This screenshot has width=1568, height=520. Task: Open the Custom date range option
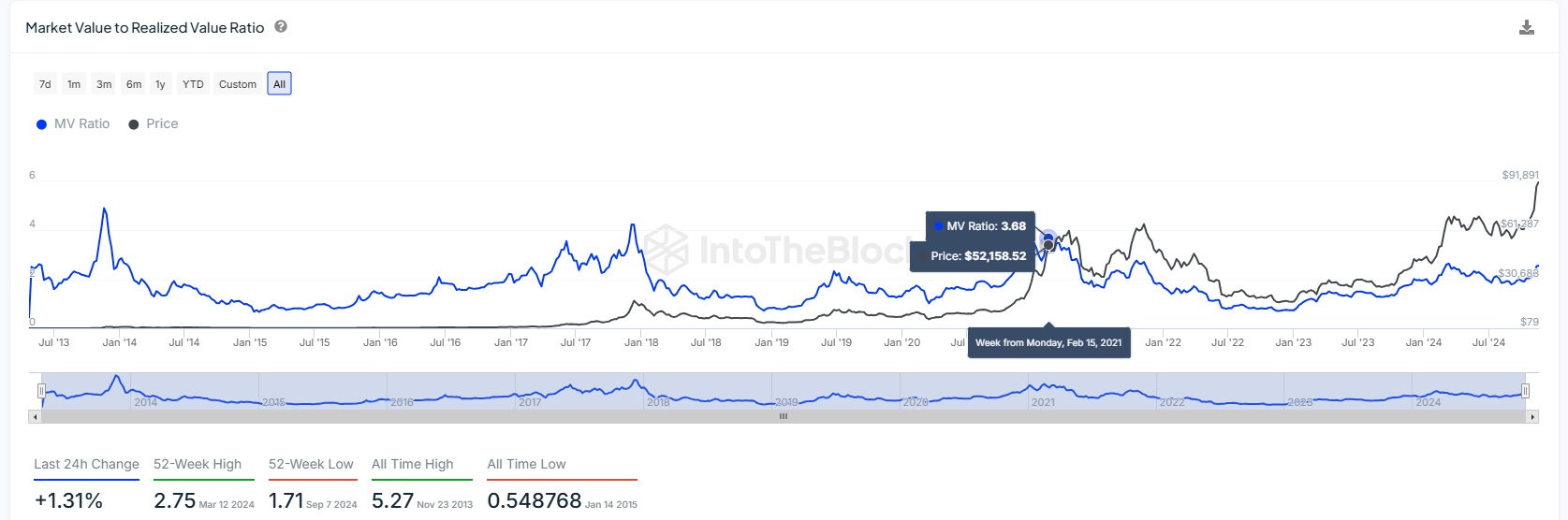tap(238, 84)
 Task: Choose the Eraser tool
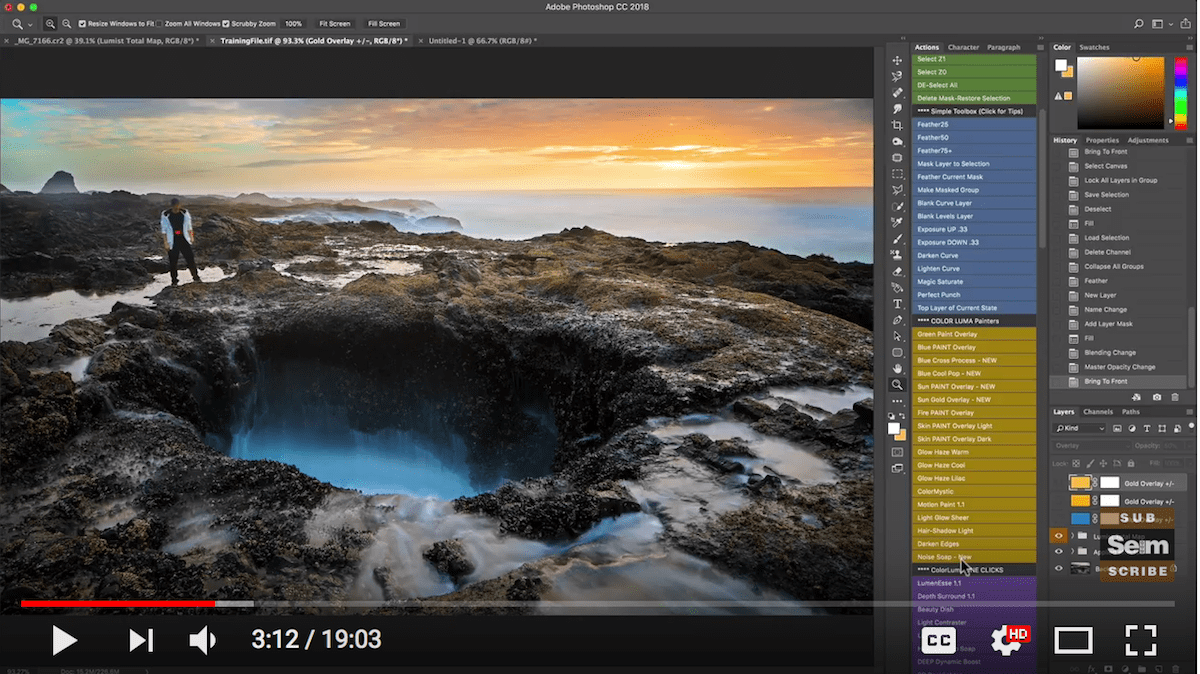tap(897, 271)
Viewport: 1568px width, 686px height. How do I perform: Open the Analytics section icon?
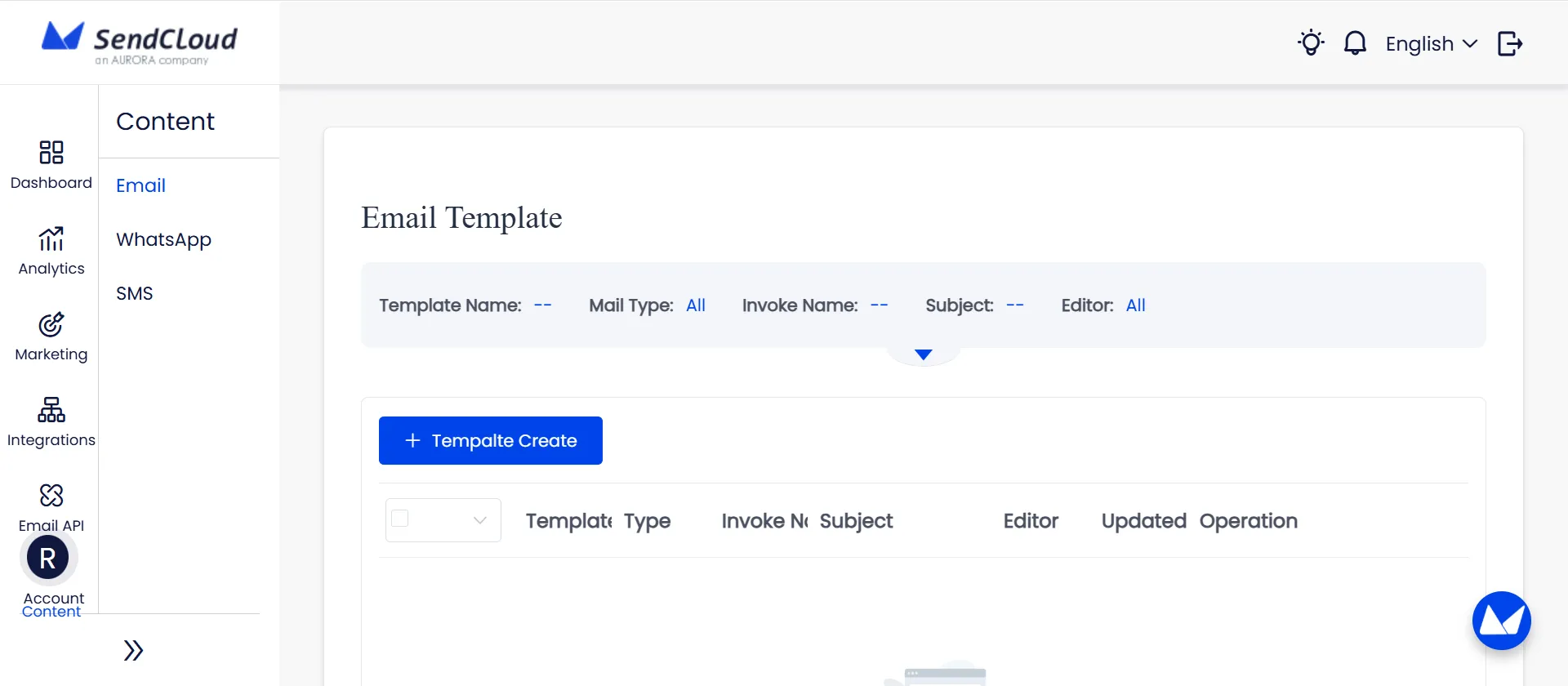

* * * * *

= STATED PROBLEM =
Rewrite all of the items above as a JSON list of strings, with one string per line and blank lines omitted. Leave the pictures out of the list.

= SOLUTION TO THIS EXERCISE =
[
  "This screenshot has width=1568, height=520. Task: Open the Custom date range option",
  "tap(238, 84)",
  " Task: Choose the Eraser tool",
  "tap(897, 271)",
  "Viewport: 1568px width, 686px height. How do I perform: Open the Analytics section icon?"
]